The mere fact that the agreement of creditors to a Scheme has been secured in advance of a meeting by means of a voting agreement is plainly not sufficient to create a separate class. As David Richards J held in Re Telewest Communications PLC [2004] BCC 356; [2004] EWHC 924 (Ch) at [52] – [53], there is much sense in securing this agreement in advance of the expenditure of time and money involved in pursuing a scheme. In that case it was argued that a voting agreement prevented the views of the creditors being the views of the class, but David Richards J held that argument to have no substance, at least where the bondholder would not have voted differently in the absence of the agreement. However at [54] he said this:

“A serious issue would arise if in consideration of its agreement to vote in favour of the scheme, or collaterally to it, the bondholder received benefits not available to the other bondholders. In effect, the result would be unequal treatment under the scheme and the bondholder could not, I think, be included in the class. As I was informed, that is not the case with the voting agreement in this case. The voting obligations are conditional on prior payment of fees and costs incurred by the bondholder committee in the course of the past two years but Telewest had already, independently of the voting agreements, undertaken to pay these costs and fees. Telewest will also pay their costs of entering into the voting agreements and I consider that to be immaterial.”

7.

In the present case I was not satisfied that the existence of the benefits meant that those who had accepted them formed a separate class. Firstly, there is no doubt that the benefits were available to all creditors if they entered into the Agreement: they were all made aware of the offer in March 2010. Secondly, the evidence shows it to be most unlikely that a creditor who considered any substantive aspect of the Scheme to be against its interests would be persuaded to vote in favour of it by the existence of the fees. That is not only the view of Mr Pain, a director of the Scheme Companies, but is supported by a witness statement made by the solicitor acting on behalf of the consenting creditors. The view he expresses is that his clients are in favour of the Scheme because the alternative of insolvent administration would result in their suffering very significant losses compared to the proposed rights under the Scheme.
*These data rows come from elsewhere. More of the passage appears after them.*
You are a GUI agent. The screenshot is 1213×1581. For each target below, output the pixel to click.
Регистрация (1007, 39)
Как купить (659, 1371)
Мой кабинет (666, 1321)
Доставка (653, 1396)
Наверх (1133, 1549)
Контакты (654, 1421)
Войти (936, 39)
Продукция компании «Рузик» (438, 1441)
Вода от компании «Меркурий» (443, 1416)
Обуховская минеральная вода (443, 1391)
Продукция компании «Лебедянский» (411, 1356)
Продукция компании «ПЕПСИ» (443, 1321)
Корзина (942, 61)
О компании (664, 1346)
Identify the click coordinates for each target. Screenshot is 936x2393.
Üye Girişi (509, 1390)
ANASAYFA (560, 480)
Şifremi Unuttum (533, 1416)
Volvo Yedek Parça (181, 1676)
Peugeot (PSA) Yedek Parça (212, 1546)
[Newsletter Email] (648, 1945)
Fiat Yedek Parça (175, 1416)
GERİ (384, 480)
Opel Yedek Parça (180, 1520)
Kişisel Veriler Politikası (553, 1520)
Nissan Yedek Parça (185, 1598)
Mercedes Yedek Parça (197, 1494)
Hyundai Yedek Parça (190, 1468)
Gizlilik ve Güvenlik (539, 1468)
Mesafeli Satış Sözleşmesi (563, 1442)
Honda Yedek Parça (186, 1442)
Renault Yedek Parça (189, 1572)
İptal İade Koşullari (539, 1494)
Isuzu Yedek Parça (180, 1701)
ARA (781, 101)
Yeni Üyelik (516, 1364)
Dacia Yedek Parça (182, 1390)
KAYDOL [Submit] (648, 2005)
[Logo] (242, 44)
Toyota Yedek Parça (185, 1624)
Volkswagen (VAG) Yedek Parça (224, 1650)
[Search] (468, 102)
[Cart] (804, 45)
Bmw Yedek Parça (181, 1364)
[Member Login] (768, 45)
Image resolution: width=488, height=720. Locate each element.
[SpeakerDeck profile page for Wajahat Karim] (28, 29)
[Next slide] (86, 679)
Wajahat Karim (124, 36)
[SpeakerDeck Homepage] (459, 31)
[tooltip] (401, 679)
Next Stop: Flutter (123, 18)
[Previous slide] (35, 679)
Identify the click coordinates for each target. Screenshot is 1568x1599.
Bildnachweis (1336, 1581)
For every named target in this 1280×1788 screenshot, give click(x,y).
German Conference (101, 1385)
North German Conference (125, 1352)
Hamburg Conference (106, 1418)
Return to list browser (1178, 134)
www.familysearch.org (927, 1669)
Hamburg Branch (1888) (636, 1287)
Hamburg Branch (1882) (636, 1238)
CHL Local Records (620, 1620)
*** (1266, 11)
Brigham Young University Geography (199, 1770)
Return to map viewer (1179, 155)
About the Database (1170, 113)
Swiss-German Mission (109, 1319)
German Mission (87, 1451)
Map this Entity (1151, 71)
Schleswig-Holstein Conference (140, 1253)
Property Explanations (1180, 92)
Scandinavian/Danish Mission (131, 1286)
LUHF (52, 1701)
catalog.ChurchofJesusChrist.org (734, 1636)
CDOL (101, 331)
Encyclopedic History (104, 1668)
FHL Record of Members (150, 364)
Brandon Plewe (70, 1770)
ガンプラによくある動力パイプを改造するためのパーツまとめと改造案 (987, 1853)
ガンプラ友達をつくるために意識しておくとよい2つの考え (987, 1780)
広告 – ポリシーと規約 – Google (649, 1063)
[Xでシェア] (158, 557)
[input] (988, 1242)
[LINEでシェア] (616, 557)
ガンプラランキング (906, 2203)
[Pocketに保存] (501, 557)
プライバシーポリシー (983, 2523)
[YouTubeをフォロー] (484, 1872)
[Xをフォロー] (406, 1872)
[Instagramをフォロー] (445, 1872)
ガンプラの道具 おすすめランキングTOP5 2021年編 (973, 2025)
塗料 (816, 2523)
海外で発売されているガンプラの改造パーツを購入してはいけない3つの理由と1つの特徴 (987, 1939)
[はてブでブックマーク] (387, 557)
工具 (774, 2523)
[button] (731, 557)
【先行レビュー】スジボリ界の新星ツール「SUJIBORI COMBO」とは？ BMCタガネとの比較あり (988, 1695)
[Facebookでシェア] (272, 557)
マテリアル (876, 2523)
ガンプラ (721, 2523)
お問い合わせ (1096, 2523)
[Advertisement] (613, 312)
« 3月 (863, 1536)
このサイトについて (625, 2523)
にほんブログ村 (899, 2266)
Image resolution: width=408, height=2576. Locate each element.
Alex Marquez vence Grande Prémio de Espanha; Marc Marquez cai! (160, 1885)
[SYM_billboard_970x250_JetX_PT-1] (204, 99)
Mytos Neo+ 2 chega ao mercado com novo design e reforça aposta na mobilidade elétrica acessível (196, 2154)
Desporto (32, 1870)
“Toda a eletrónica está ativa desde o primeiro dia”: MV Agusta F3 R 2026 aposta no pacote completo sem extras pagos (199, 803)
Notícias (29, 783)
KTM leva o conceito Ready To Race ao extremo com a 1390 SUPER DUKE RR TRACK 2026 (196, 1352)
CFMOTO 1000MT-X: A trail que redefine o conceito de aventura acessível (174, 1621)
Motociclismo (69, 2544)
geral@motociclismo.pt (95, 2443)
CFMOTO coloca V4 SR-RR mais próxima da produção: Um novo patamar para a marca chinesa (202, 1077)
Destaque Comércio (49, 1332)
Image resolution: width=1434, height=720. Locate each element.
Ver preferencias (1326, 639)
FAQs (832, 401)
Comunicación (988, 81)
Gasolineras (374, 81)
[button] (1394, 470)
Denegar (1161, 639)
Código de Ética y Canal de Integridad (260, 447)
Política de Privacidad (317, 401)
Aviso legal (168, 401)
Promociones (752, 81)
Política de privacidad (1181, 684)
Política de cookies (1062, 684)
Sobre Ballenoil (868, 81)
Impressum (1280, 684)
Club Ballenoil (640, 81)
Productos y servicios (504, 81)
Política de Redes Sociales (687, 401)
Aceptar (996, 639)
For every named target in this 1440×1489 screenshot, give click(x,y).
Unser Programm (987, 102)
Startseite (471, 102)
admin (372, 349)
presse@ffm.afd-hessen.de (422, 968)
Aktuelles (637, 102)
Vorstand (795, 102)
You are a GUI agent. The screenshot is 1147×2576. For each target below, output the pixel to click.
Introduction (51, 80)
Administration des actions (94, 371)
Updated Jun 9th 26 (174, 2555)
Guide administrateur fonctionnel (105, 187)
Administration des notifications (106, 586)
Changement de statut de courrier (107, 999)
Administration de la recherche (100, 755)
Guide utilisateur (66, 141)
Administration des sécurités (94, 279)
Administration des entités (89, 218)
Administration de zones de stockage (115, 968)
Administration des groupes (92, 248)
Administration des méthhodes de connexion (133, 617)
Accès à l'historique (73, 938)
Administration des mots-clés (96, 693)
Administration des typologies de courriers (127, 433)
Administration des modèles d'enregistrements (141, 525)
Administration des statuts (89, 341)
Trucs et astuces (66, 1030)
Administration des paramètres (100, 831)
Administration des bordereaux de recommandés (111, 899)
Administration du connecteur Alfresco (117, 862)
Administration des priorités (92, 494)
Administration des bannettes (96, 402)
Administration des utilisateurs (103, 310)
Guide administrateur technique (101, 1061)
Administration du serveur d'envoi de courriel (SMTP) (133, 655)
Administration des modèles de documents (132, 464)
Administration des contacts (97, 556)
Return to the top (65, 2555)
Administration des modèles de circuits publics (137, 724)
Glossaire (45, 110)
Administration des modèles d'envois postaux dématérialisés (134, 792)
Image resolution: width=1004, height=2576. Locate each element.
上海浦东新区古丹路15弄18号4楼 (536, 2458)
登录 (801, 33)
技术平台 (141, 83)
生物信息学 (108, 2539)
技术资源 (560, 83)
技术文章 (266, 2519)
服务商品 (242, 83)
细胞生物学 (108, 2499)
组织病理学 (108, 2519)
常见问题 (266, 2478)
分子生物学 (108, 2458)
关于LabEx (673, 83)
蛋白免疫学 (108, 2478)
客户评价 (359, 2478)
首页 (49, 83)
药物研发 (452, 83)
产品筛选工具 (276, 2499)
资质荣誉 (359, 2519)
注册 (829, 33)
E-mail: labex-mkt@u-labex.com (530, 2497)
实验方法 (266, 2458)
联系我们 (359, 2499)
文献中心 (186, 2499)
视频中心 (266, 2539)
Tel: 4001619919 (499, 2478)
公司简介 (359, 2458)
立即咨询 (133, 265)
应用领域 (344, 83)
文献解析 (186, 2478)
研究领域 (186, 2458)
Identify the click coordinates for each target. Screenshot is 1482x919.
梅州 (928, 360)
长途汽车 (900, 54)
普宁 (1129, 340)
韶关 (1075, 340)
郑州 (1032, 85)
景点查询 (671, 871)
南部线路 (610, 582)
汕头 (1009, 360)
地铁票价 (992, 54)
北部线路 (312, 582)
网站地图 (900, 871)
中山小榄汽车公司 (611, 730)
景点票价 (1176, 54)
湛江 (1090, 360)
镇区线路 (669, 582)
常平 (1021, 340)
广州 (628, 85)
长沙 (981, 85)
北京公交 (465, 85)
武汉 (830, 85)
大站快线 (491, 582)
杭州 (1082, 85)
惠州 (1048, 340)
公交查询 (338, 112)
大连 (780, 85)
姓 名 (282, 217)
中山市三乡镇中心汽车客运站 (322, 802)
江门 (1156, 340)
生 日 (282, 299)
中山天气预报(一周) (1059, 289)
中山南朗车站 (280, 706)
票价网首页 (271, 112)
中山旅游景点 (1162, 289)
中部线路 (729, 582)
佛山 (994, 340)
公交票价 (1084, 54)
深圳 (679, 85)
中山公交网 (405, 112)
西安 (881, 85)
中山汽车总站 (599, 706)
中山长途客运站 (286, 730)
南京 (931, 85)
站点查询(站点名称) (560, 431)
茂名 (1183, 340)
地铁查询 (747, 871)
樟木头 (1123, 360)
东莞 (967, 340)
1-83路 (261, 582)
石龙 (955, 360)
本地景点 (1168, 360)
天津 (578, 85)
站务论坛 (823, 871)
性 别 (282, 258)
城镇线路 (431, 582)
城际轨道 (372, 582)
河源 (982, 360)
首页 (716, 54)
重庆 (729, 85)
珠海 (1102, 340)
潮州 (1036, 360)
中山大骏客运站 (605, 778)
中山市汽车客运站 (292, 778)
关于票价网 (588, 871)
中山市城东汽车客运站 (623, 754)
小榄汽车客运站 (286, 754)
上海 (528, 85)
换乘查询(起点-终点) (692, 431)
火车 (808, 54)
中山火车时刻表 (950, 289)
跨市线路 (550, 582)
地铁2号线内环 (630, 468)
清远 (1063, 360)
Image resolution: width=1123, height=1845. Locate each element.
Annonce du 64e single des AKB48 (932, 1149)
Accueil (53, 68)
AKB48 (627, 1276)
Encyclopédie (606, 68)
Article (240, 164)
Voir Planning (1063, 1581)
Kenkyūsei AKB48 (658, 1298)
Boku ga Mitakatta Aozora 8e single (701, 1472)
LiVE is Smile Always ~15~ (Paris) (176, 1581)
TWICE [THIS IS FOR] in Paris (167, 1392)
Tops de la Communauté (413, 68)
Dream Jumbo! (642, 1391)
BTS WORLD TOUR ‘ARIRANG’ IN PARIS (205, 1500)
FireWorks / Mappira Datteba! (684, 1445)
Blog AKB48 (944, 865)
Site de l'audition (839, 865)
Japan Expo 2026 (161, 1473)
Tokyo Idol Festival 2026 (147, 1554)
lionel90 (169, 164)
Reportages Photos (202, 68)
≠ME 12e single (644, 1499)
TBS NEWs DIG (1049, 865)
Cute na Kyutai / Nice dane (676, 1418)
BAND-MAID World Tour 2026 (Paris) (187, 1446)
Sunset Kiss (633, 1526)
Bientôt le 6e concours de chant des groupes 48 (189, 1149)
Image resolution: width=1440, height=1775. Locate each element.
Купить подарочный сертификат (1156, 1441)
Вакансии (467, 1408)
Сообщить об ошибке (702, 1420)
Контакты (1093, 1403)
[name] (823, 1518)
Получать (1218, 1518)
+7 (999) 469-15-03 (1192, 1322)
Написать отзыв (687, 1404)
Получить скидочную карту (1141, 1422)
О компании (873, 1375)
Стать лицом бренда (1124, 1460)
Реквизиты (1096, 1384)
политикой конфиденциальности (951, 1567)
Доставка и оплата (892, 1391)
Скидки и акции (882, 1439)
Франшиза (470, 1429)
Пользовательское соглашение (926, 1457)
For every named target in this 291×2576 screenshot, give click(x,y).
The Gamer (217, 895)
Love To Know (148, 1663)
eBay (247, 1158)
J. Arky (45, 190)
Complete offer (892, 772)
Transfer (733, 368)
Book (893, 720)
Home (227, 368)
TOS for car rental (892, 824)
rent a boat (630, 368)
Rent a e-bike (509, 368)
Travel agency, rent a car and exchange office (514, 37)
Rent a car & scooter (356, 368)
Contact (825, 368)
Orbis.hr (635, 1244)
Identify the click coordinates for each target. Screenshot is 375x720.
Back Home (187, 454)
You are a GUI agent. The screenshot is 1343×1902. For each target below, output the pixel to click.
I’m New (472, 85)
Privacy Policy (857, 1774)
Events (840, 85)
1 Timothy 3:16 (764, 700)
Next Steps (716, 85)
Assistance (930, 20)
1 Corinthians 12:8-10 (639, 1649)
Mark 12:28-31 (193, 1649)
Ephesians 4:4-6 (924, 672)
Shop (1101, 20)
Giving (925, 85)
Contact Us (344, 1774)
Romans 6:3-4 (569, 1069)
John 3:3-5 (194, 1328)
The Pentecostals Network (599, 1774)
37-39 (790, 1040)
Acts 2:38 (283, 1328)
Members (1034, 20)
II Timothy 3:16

Alongside that, he says, the fees are not a material factor. He says that a deadline for signing up, coupled with a small incentive, gives focus to negotiations which could otherwise be protracted. Thirdly, the amount of the fees is small in relation to common interests of the creditors in relation to the restructuring. The fee which is payable immediately is 0.5% of the outstanding loan. A further fee of 2% is of less weight as it is payable much further in the future and is conditional upon certain loan extensions occurring.

8.

Class questions such as these are highly fact specific. As Mr Trower readily acknowledged, payments of this kind are quite plainly capable, depending on the circumstances, of manufacturing a new class of creditors. But I was, in the end, sufficiently satisfied by Mr Trower's arguments that it was proper in this particular case to allow the Scheme to go forward to the sanction stage without provision for new classes.

9.

It is worth recording, finally, that the two dissentient creditors had ample opportunity to come before the Court to contend that the arrangements described in this judgment gave rise to a class issue. The Practice Statement (Companies: Schemes of Arrangement) [2002] 1 WLR 1345 makes it clear that creditors who raise class issues at the sanction hearing will have to explain why they were not raised earlier. Quite apart from that, in the present case a letter was communicated to all creditors expressly flagging up the precise issue which I have dealt with and indicating that objections to the classes should be raised at the hearing on June 18th. No dissenting creditors appeared. Whilst their default of appearance cannot confer jurisdiction where none existed before, it would be regrettable if they asked the Court to make a different value judgment at the sanction hearing when they have chosen not to attend or file evidence at this stage.